Восточные люди вещь прятали, как великую тайну, которую нельзя открывать непосвящённым. Но когда поняли, что их обнаружили, спрятали где-то здесь, в древнем Москове. Умело, глубоко, чтобы никто не нашёл. Их поймали, долго и жестоко пытали, но они не сказали, где этот предмет. В конечном итоге их убили. Время стёрло следы мучеников, следы их убийц, даже следы правнуков тех злых людей, но не стёрло саму память об этом.
Я хмыкнул.
— И что, прямо вот так и лежал спокойно этот артефакт? Сколько? Сто лет?
— Больше, — дед прищурился. — Гораздо больше. Века прошли, дома строили и сносили, метро копали, а он всё лежал. Тихо. Спал. Но недавно, совсем недавно, нашлись люди. Жадные. Алчные. Копались в старых рукописях, в каких-то пыльных архивах, нашли упоминания про этот клад. Решили, что это их шанс разбогатеть.
— Разбогатеть? — Я поднял бровь. — Так там, золото, бриллианты какие-то?
— Эти наивные дурачки думали, что да, — Исмагил усмехнулся, но без веселья. — Глупые жадные люди. Нашли они его. Точно не знаю где — может, в подвале старого дома, может, под землёй, где одни крысы и диггеры ходят. Раскопали. А потом решили вскрыть. Активировать.
Я замер, пирожок чуть не выпал из руки на стол. Никак поднял голову, тихо заскулил.
— Активировать? — переспросил я. — Это как? То есть это всё-таки не драгоценности оказались?
— Не знаю, как именно, — дед пожал плечами, взял кружку, но пить не стал.
— Может, слова нужные сказали, может, кровью полили в ходе правильного ритуала. Старые вещи, они такие — требуют платы. Только не деньги им выпали, как думали. Вскрыли они этот артефакт, а из него вырвалось… давай назовём это — существо.

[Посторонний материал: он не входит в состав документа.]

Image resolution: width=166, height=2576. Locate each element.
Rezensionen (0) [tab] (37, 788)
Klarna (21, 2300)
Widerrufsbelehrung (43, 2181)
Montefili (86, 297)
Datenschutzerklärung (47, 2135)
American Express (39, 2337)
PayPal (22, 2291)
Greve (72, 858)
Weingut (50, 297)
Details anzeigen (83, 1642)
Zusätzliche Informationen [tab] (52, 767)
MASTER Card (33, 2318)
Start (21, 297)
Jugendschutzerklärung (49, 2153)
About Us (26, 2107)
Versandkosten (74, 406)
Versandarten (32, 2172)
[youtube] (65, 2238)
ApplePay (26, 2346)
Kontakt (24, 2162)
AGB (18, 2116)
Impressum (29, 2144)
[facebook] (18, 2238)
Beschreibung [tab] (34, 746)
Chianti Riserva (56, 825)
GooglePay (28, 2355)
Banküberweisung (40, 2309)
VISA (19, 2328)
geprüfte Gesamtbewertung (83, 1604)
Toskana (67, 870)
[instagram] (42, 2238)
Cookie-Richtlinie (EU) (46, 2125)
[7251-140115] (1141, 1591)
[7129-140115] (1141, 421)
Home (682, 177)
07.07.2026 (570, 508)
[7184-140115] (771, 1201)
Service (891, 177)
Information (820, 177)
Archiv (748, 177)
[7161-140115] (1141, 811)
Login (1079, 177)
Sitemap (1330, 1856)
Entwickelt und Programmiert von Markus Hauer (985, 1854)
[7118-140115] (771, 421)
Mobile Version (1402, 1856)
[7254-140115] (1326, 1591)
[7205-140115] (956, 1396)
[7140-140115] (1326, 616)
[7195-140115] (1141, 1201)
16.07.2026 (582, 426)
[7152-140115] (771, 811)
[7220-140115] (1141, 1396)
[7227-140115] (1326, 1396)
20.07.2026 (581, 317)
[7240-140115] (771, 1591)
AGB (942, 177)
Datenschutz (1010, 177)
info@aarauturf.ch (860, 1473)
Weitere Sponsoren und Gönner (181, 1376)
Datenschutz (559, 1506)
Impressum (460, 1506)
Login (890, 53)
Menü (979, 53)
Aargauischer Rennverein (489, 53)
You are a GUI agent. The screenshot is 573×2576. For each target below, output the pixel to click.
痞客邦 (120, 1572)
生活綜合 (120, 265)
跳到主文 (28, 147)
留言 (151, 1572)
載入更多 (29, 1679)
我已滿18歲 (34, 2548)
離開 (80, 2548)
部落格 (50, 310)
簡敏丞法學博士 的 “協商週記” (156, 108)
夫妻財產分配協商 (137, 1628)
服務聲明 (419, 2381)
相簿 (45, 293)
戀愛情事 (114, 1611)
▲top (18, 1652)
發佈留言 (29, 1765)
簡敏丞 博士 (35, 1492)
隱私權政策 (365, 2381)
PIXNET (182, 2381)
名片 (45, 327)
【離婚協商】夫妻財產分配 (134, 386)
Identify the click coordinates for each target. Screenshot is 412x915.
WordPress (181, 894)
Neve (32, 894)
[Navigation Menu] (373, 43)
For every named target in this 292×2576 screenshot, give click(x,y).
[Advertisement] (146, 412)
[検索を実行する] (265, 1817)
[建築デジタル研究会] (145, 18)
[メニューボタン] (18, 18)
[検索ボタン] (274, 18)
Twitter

— Существо? — голос мой дрогнул. — Какое ещё существо?
Исмагил посмотрел прямо в глаза, голос стал ещё ниже.
— Злобное. Сверхъестественное. Не человек, не зверь. Кое-что старое, как сам огонь. Оно спало в том артефакте, а они его разбудили. И теперь оно здесь, в Москове. Свободное. И голодное.
Я нервно сглотнул. Опять вспомнил красные глаза шашлычника, людей в чёрных куртках, запах гари.
— И что оно теперь хочет? — спросил, стараясь держать голос ровным.
— Не знаю, чего хочет, — дед откинулся на стуле, скрестив руки. — Но знаю, что оно не просто так сидит. И те, кто его выпустил, уже сами не рады. Может, они думали его подчинить, а оно их самих сожрало. А может, оно теперь ищет что-то ещё. Или кого-то. Но скорее всего, быстрый способ набраться сил.
Никак зарычал, тихо, но зло. Я потёр ладонь, сердце заколотилось.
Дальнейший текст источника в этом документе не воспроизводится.